- [Task]: The task calls for an exact retyping of the lines from the one holding "You are a computer-use" through the end of the listing, with pictures omitted and nothing added.

Start of Block

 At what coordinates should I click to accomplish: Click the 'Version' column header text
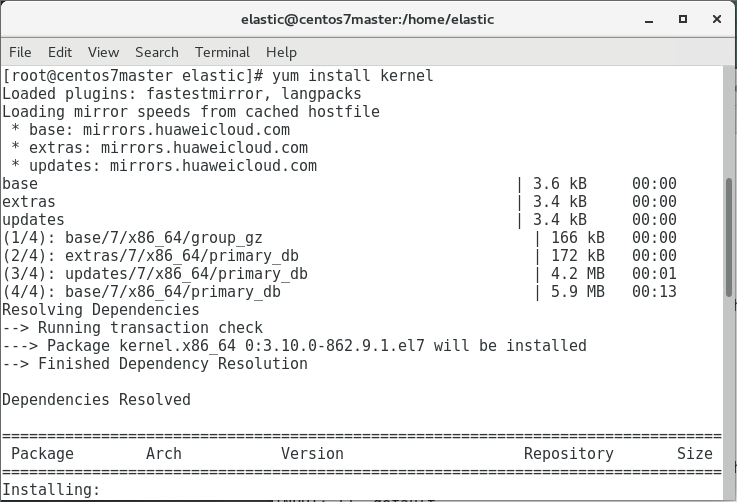click(312, 454)
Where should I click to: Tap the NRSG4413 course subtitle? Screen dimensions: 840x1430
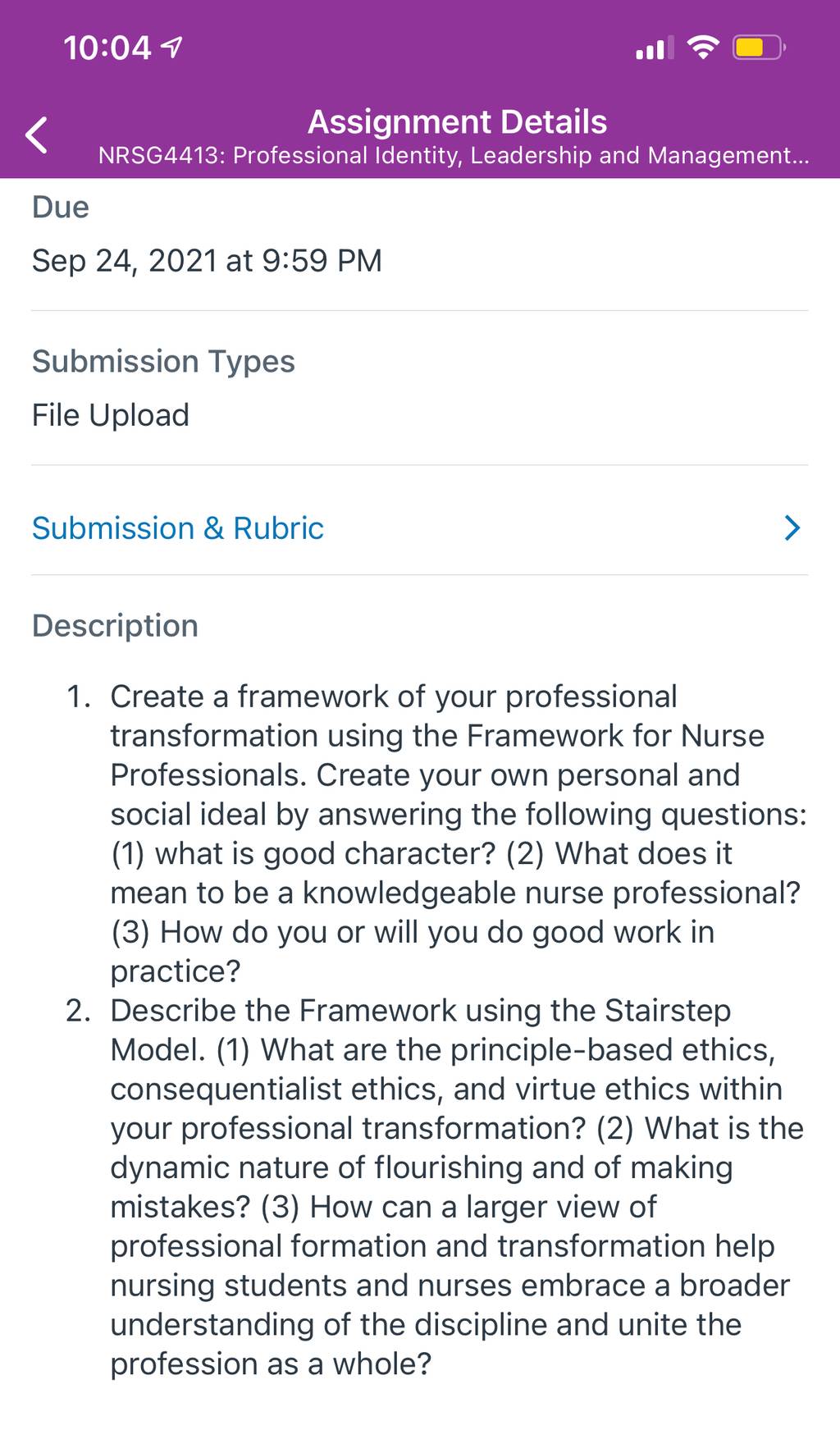454,156
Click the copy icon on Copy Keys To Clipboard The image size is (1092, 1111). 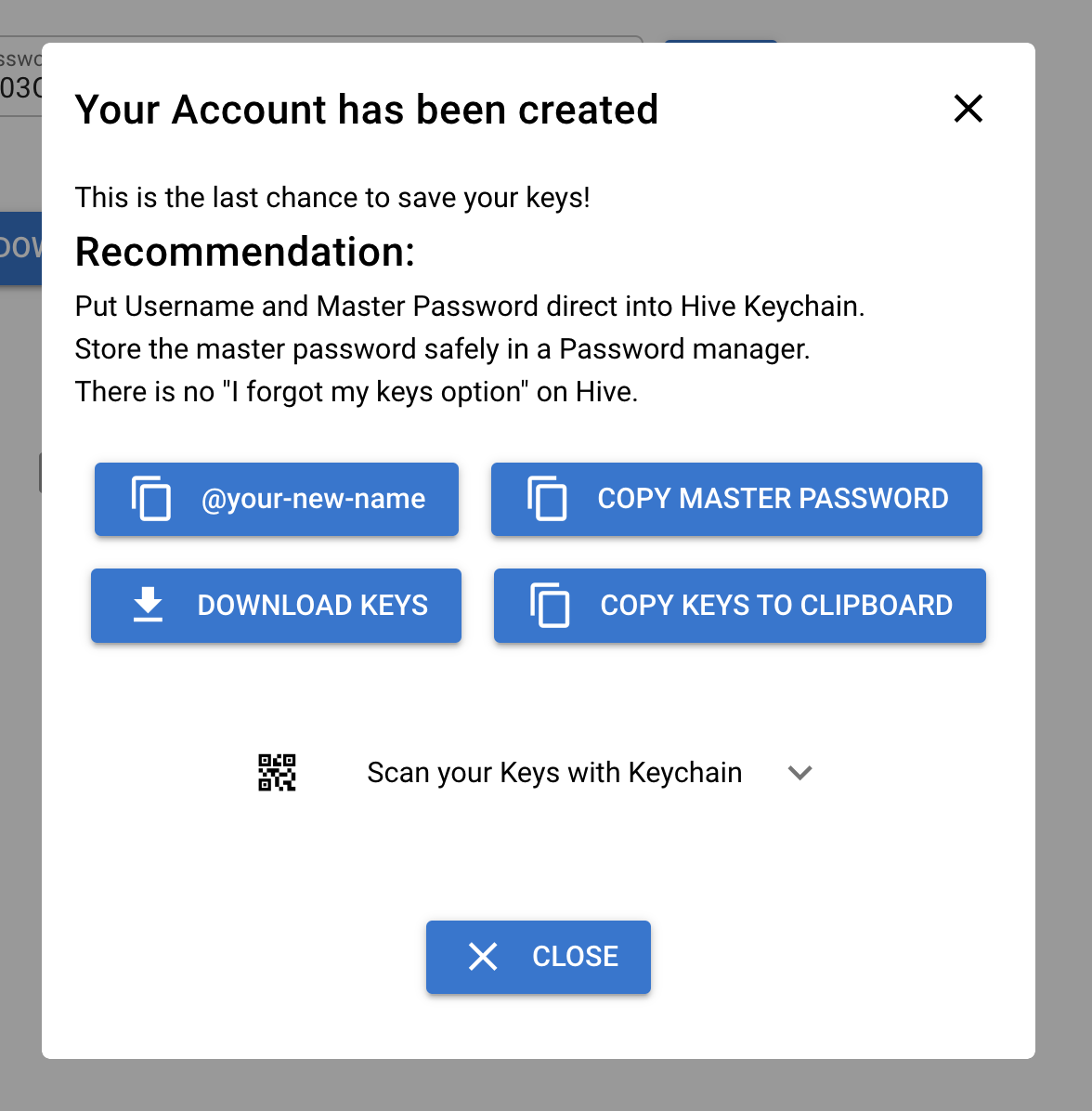550,605
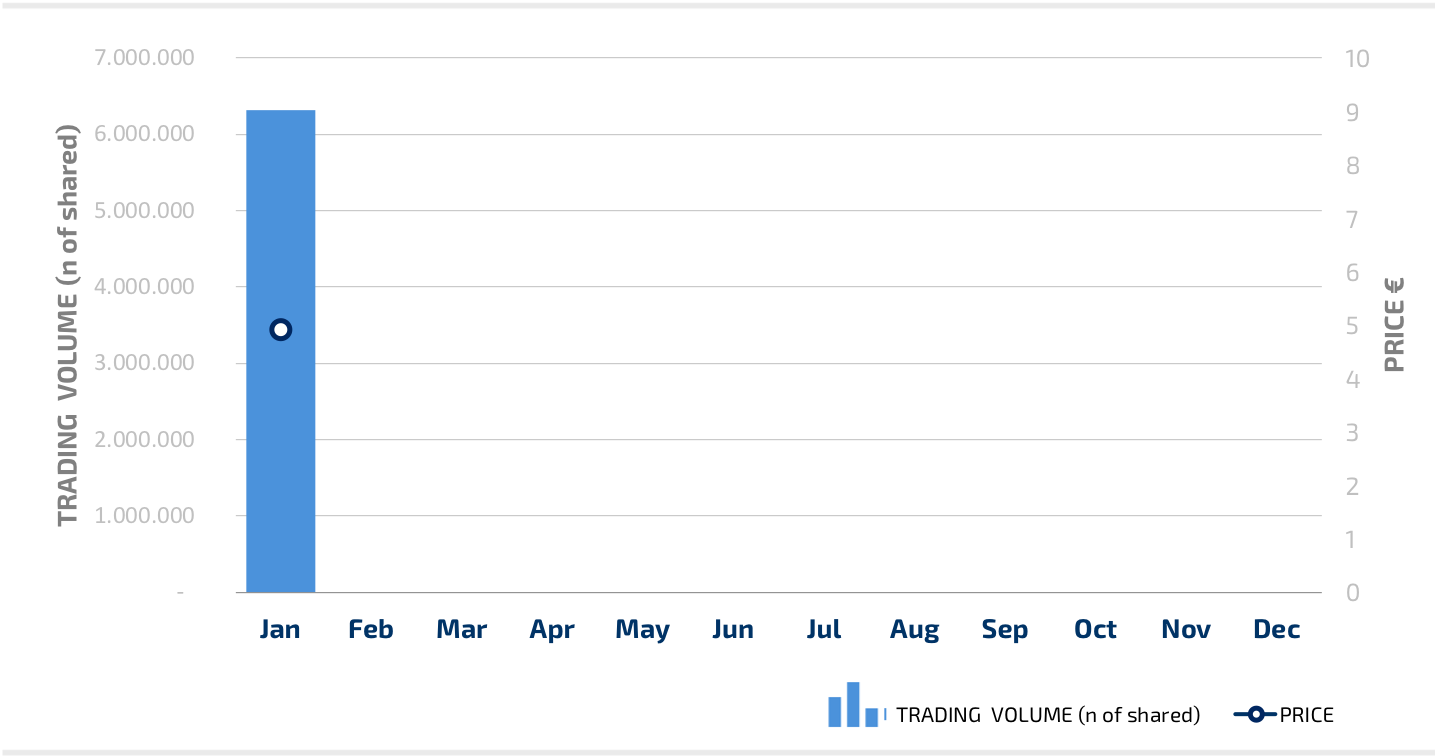
Task: Click the PRICE € right axis title
Action: (x=1394, y=326)
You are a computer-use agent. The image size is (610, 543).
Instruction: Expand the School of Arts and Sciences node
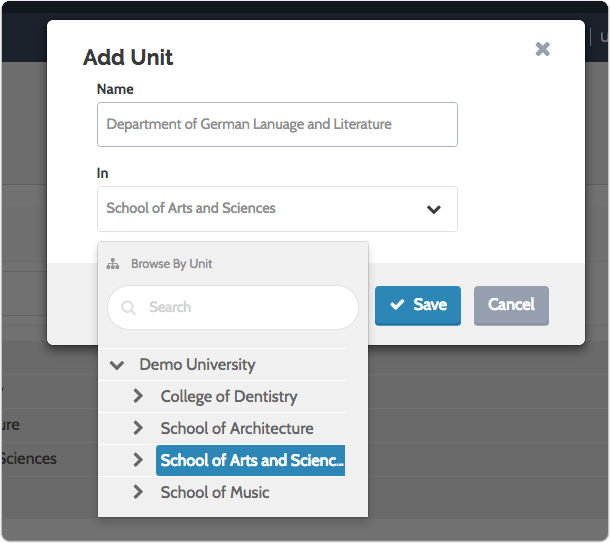tap(139, 460)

End of Block

- [Answer for this exercise]:
You are a computer-use agent. The image size is (610, 543).
Instruction: Expand the School of Arts and Sciences node
tap(139, 460)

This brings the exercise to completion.